ASSIGNMENT — Drop the pictures and repeat exactly from the "You are a computer-use agent. Viewport: 1125px" line down to the last line of the entries below.

╔══

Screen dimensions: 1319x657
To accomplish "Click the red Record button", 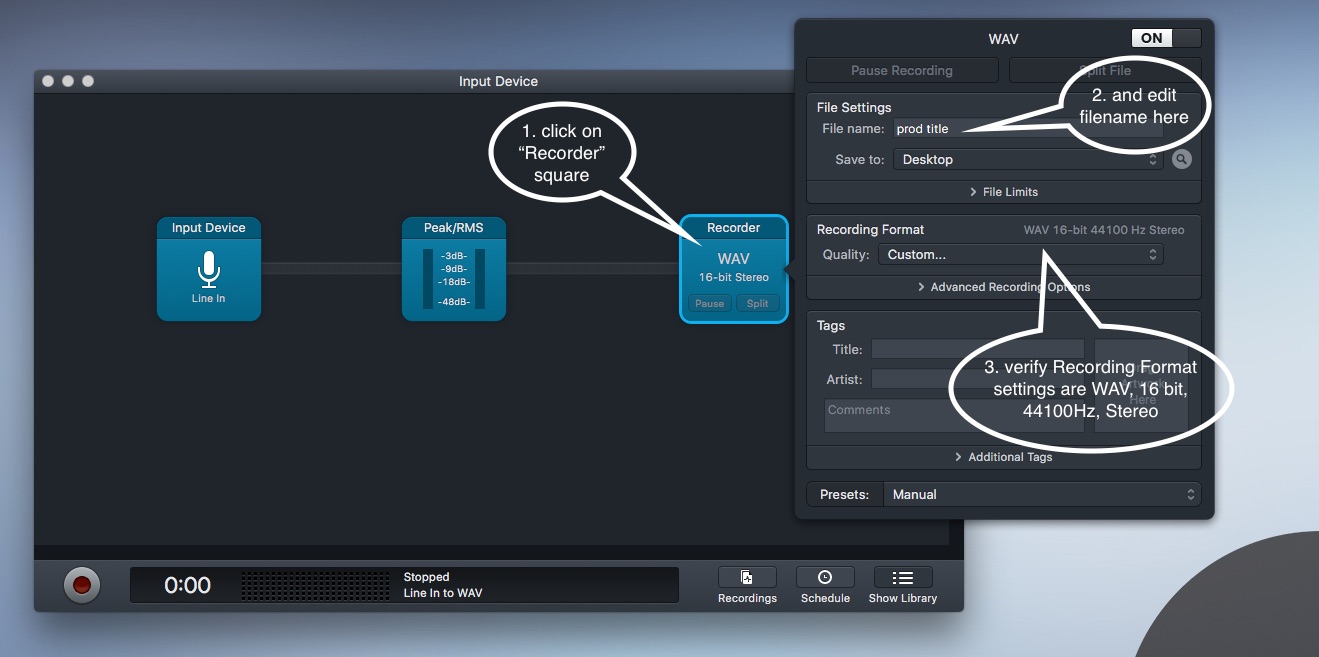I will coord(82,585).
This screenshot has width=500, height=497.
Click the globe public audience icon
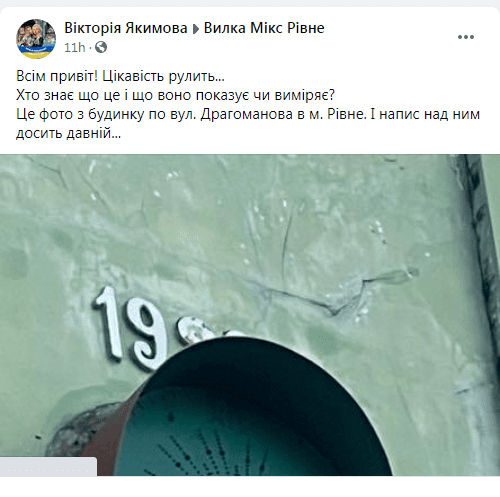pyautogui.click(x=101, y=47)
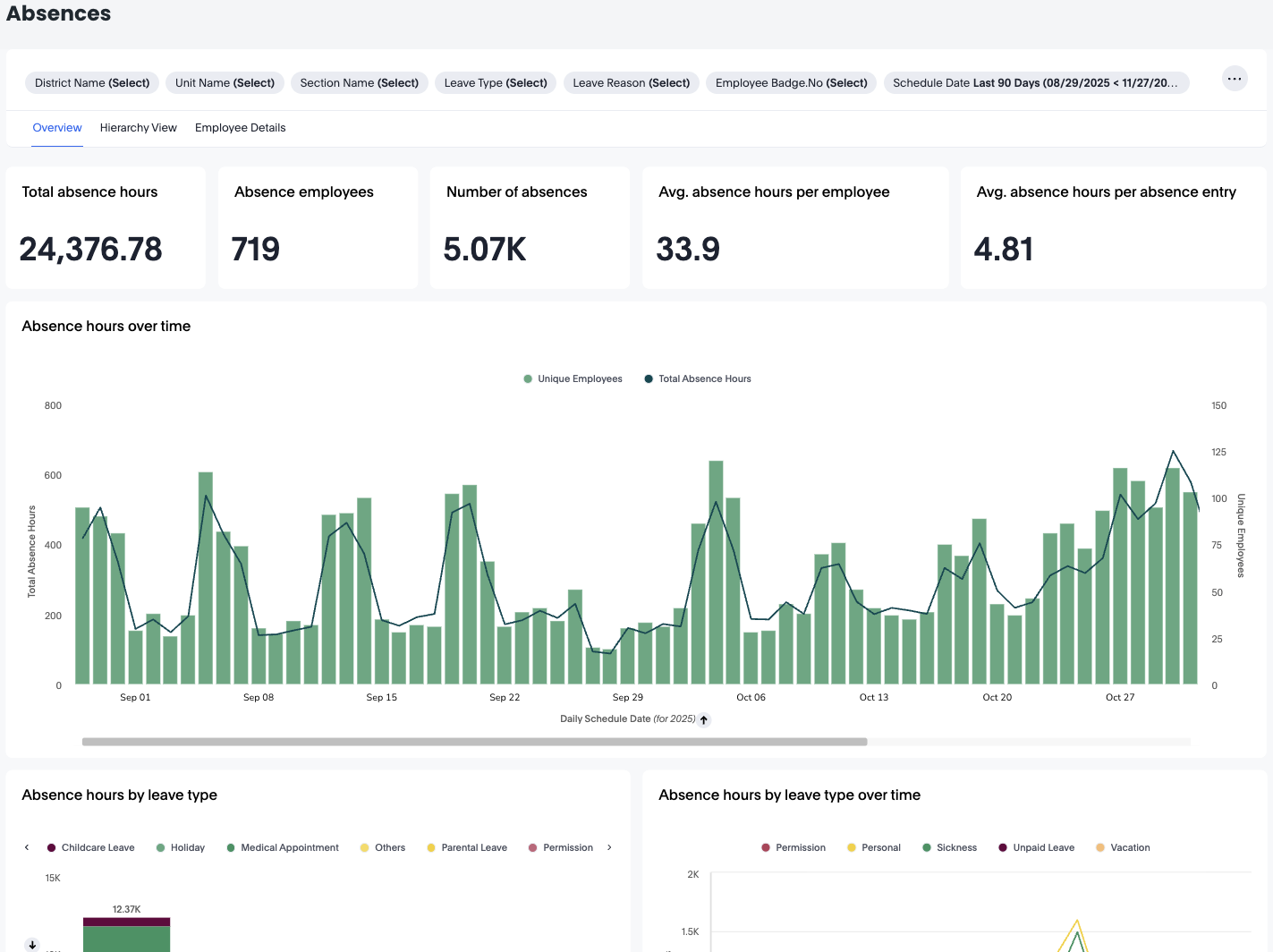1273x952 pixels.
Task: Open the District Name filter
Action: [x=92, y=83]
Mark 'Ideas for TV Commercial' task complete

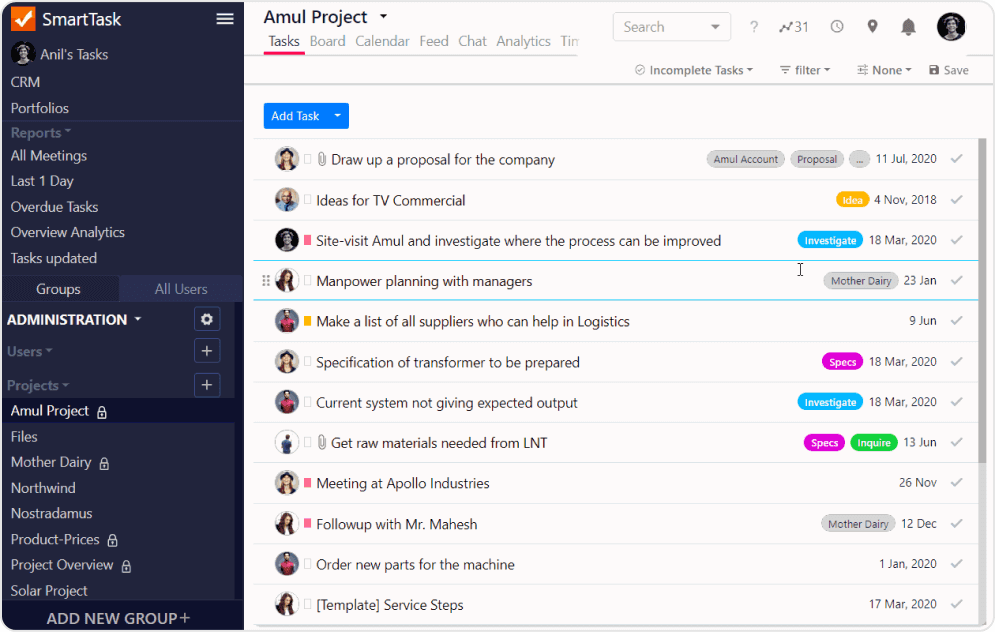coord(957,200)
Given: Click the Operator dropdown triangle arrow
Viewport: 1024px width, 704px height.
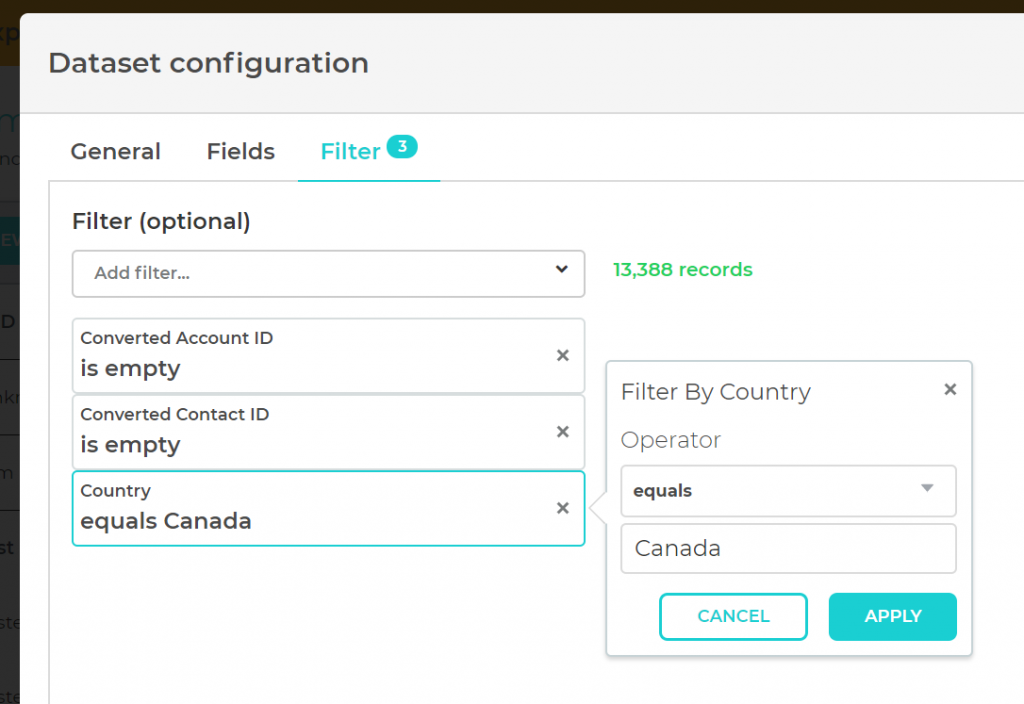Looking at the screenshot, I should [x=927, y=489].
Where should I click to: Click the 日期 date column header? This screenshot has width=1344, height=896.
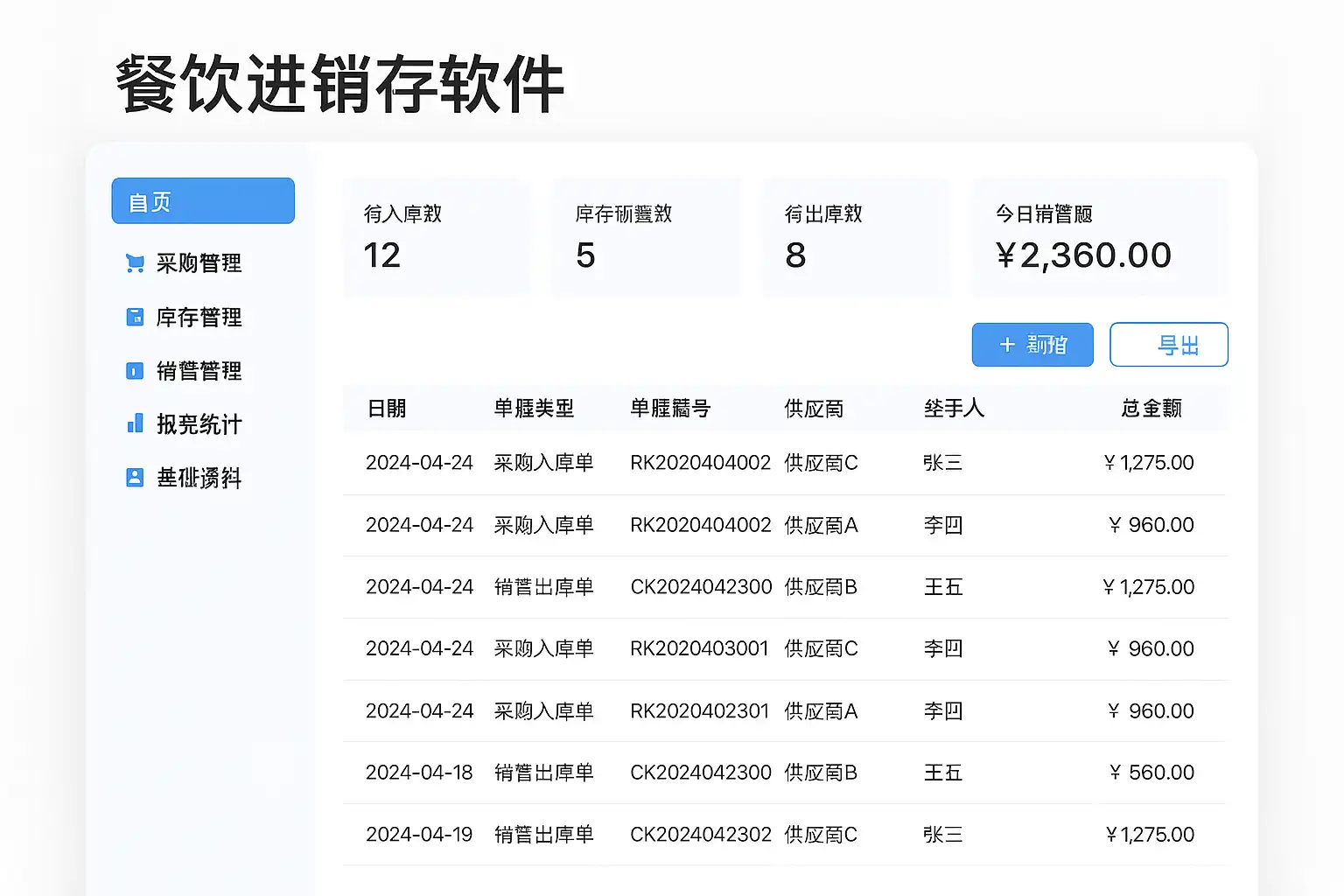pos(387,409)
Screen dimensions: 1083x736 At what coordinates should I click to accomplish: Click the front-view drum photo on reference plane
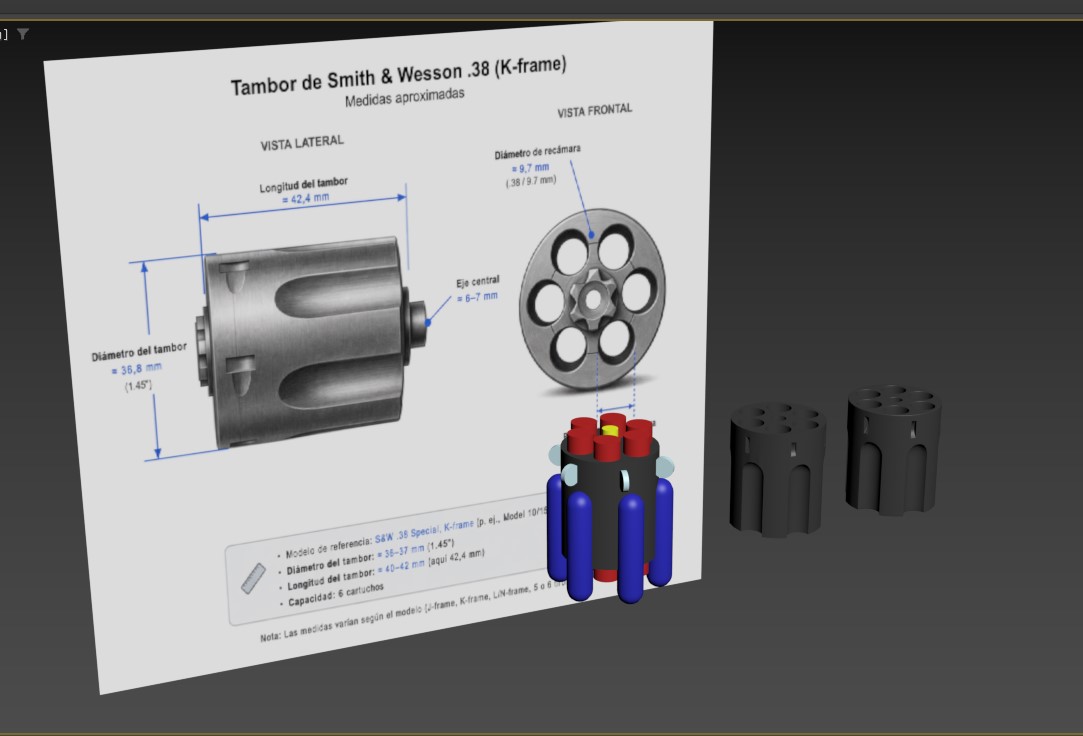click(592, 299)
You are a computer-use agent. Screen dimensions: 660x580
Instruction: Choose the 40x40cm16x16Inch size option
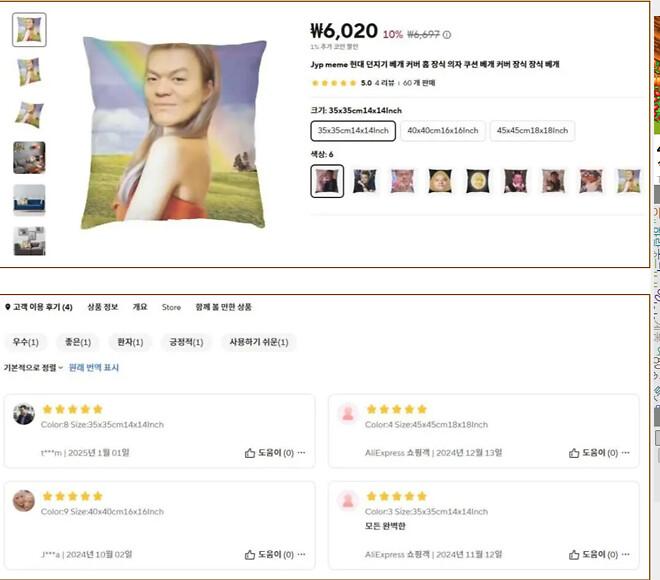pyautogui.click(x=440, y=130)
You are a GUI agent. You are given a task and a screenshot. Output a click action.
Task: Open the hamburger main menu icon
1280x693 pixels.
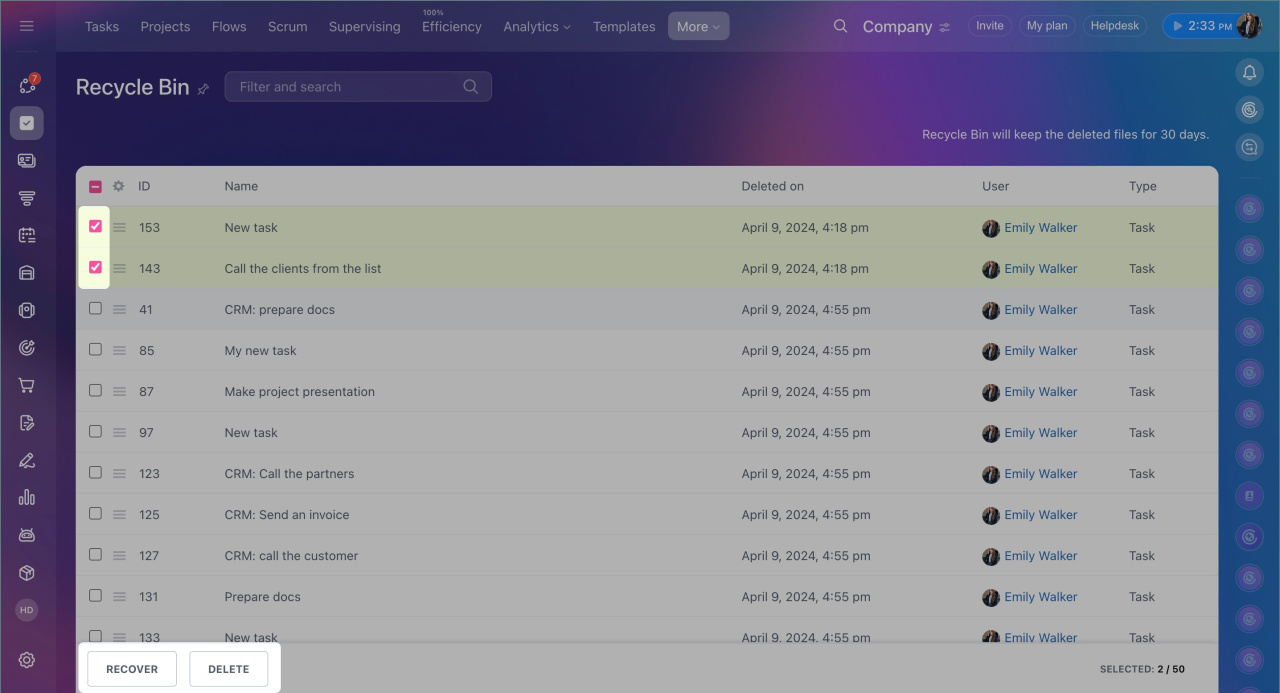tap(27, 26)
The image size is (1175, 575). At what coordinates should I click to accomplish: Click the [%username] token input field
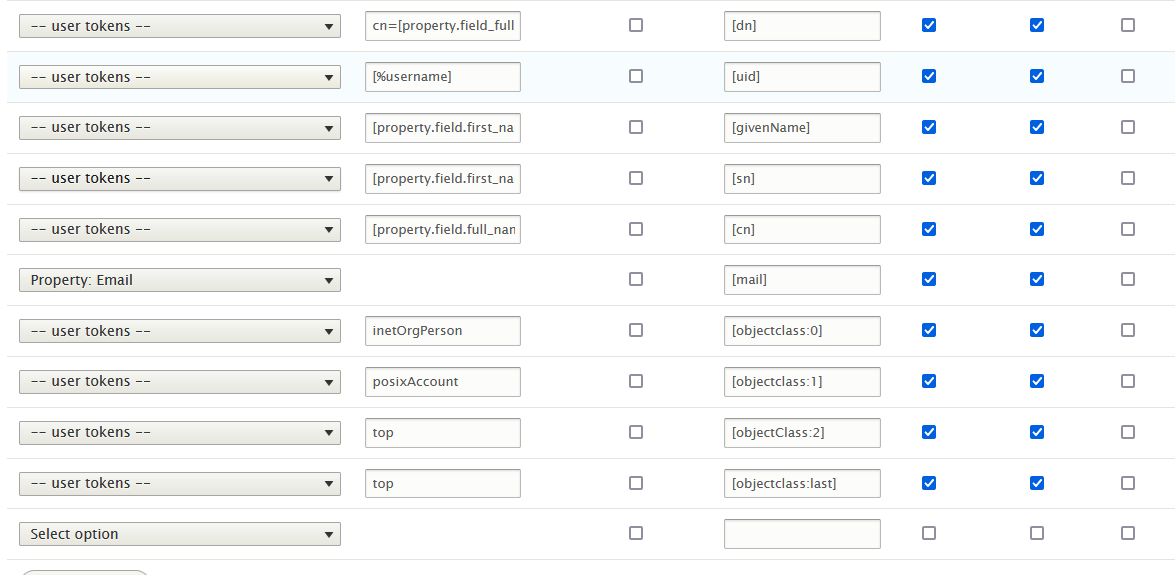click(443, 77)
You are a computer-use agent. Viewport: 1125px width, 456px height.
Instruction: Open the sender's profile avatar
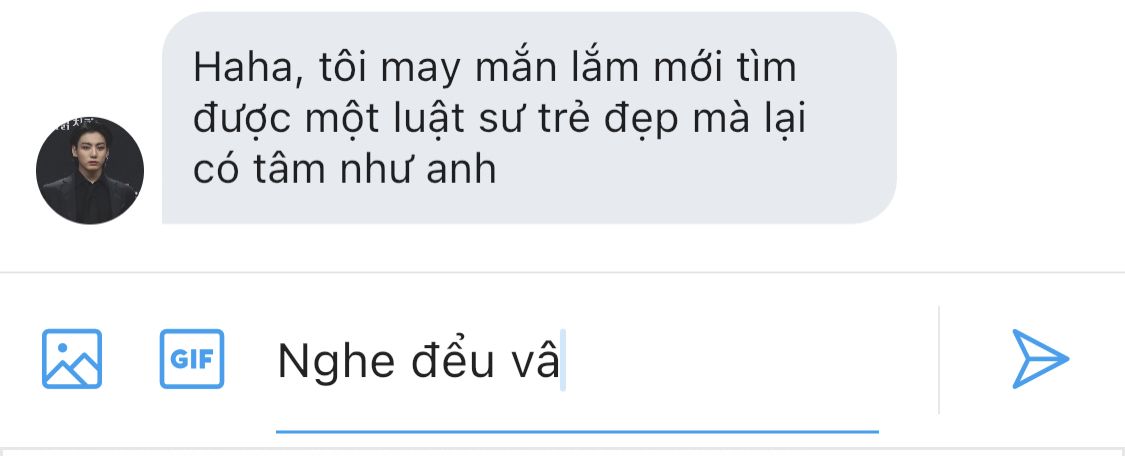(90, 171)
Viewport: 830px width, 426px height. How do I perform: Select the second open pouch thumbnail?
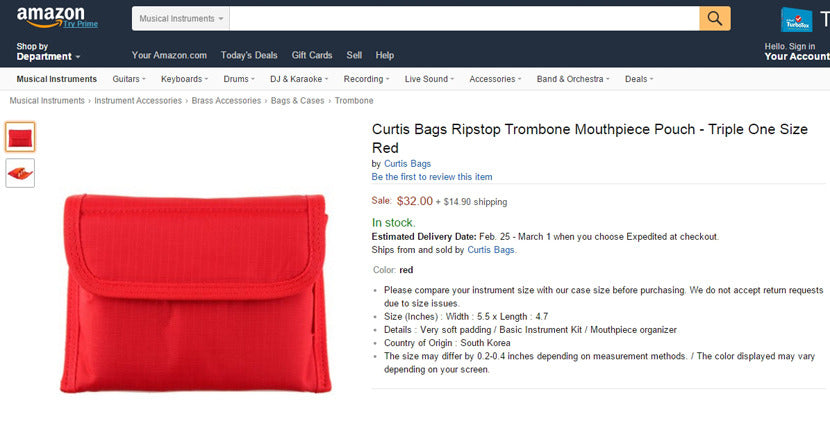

╚══

EXERCISE OUTPUT —
You are a computer-use agent. Viewport: 1125px width, 456px height.
Instruction: Open the sender's profile avatar
(90, 171)
Viewport: 830px width, 426px height. How do I perform: Select the second open pouch thumbnail?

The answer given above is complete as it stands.